***** Fragmento
Probablemente el Gobierno de la República (de haber existido realmente como tal) contara con alguna ventaja de partida en aquella guerra que comenzó en julio del 36 con la mitad del territorio y la mitad de los españoles y la mitad de los militares del Ejército (de Tierra) en cada bando: si en las ciudades más importantes ―Madrid, Barcelona, Valencia y Bilbao― no triunfaron los rebeldes, ni las áreas con más industrias cayeron de su lado, como tampoco las reservas de oro del Banco de España o casi ninguno de los aviadores militares ni de los marinos de guerra, lo cierto y más significativo ya desde las primeras semanas es que, mientras los países democráticos corrieron a proclamar su neutralidad, las nazifascistas Alemania e Italia se convirtieron enseguida en el principal sostén de los alzados liderados desde pronto por Franco, que contaban además a su favor con las mejores tropas, las del Ejército de África, y, lo más importante de todo, hay que constatar que el principal palo en la rueda republicana fue que el Estado republicano se había desmoronado en el momento en que el golpe militar provocó la revolución que dejó a las autoridades constitucionales desnudas.
**********
***** Datos
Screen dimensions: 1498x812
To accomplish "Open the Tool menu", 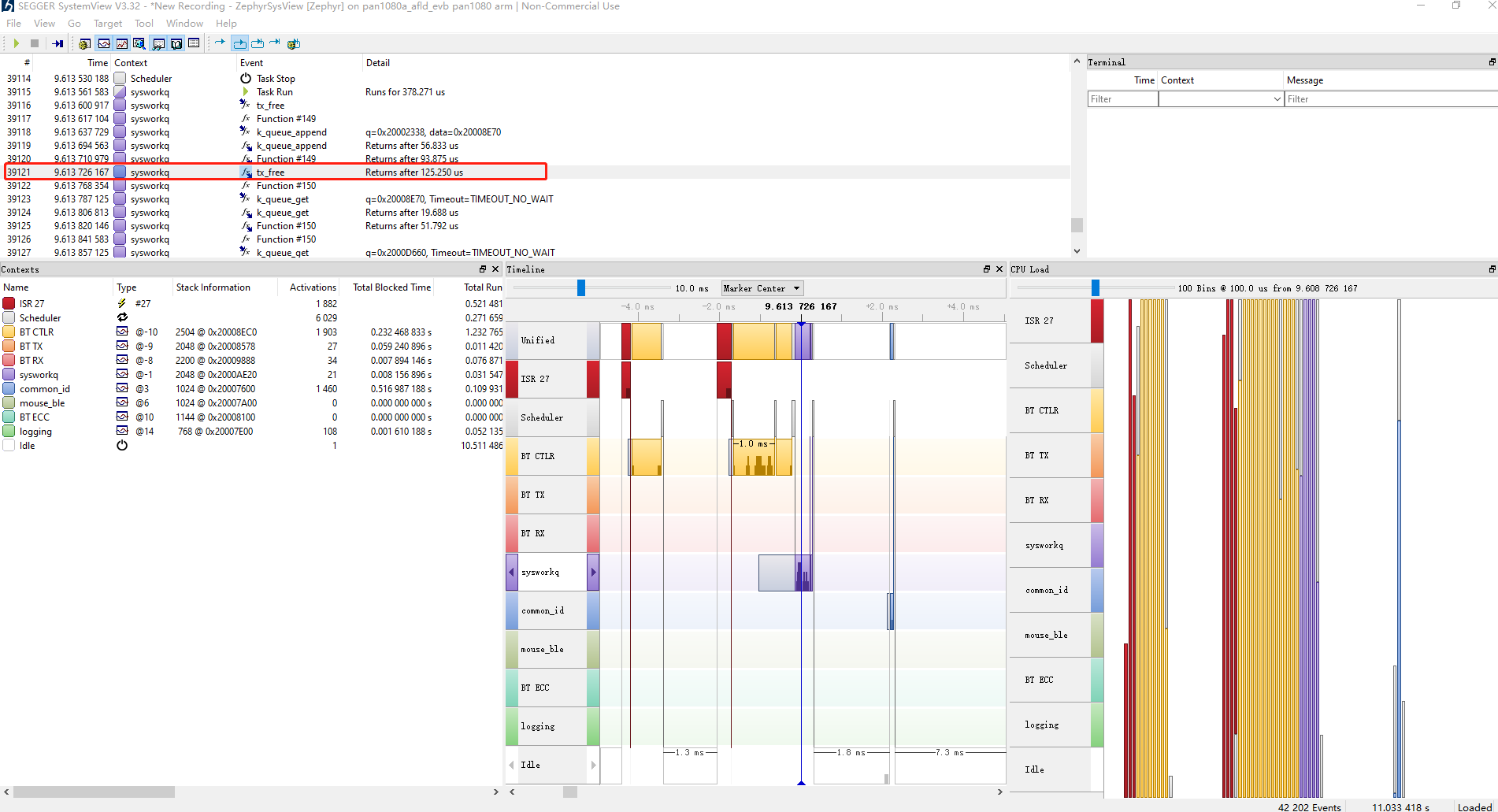I will click(143, 24).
**********
● **Tareas**:
1. Según el fragmento sobre la guerra del 36, ¿qué países se convirtieron enseguida en el principal sostén de los alzados?
2. Continúa el fragmento sobre la guerra del 36 a partir de su última oración.

● **Respuestas**:
1. Alemania e Italia.

2.
Casares Quiroga dimite en aquellos turbulentas horas del golpe de Estado y Martínez Barrio (que había sido interinamente presidente de la República entre la dimisión de Alcalá-Zamora y la proclamación de Azaña) recibe el encargo de Azaña de buscar un gabinete que detenga la sangría que se avecina aglutinando algo así como un Gobierno de Salvación Nacional, pero al no conseguirlo, el líder de Unión Republicana dimite y un azañista-azañista, José Giral, accede a la petición del presidente de la República y se pone al frente del Gobierno, o de lo que quede de él en aquellas circunstancias confusas y de abismo.
Estamos en julio aún y durante los próximos meses la verdadera autoridad en el territorio republicano será más bien la de los caóticos comités revolucionarios que se expandirán por la zona resistente a los golpistas actuando como expropiadores, colectivizadores y represores de los que pronto fueron tenidos por enemigos de clase, los señoritos de derechas y los curas, principalmente. La palabra del momento en la zona republicana fue antifsacistas.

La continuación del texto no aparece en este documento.